[Opening Source records section]
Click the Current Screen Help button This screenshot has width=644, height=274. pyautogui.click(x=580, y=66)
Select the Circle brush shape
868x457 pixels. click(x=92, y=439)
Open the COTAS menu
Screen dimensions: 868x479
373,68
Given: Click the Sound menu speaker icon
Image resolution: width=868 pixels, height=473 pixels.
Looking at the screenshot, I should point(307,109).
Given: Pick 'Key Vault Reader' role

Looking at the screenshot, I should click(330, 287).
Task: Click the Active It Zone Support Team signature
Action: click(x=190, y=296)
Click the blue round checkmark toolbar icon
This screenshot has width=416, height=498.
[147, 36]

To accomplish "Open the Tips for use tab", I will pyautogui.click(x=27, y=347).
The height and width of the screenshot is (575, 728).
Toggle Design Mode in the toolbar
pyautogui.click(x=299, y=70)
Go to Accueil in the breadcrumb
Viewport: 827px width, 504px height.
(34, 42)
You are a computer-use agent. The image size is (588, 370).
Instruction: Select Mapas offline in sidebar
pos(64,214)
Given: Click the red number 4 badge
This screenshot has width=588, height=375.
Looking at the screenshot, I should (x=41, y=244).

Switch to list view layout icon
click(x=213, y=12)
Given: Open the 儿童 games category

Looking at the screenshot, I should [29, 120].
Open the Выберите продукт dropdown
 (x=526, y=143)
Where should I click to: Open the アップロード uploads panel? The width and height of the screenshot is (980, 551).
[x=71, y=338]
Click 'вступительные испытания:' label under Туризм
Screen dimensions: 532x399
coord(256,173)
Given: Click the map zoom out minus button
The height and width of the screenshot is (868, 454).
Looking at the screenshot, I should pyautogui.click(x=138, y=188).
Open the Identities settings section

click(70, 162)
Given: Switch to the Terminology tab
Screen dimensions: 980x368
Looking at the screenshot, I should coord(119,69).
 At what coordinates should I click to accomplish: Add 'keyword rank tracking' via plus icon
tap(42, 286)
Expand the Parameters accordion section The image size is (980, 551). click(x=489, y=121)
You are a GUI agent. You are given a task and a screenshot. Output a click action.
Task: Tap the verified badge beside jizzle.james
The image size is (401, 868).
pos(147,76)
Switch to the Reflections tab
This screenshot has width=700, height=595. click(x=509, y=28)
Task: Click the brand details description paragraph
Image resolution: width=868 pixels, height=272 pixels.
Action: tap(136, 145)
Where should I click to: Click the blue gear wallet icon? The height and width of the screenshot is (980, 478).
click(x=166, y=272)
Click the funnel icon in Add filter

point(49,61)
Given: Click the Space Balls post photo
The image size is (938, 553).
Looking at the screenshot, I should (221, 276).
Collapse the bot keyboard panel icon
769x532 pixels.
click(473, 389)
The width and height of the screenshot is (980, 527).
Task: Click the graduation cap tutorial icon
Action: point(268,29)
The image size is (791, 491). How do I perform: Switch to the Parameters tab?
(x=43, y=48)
[Closing Source records section]
■ **What this task involves**: How many lines in the records above contain the word "button"? Reply with the number and nothing more.

■ **Answer area**: 2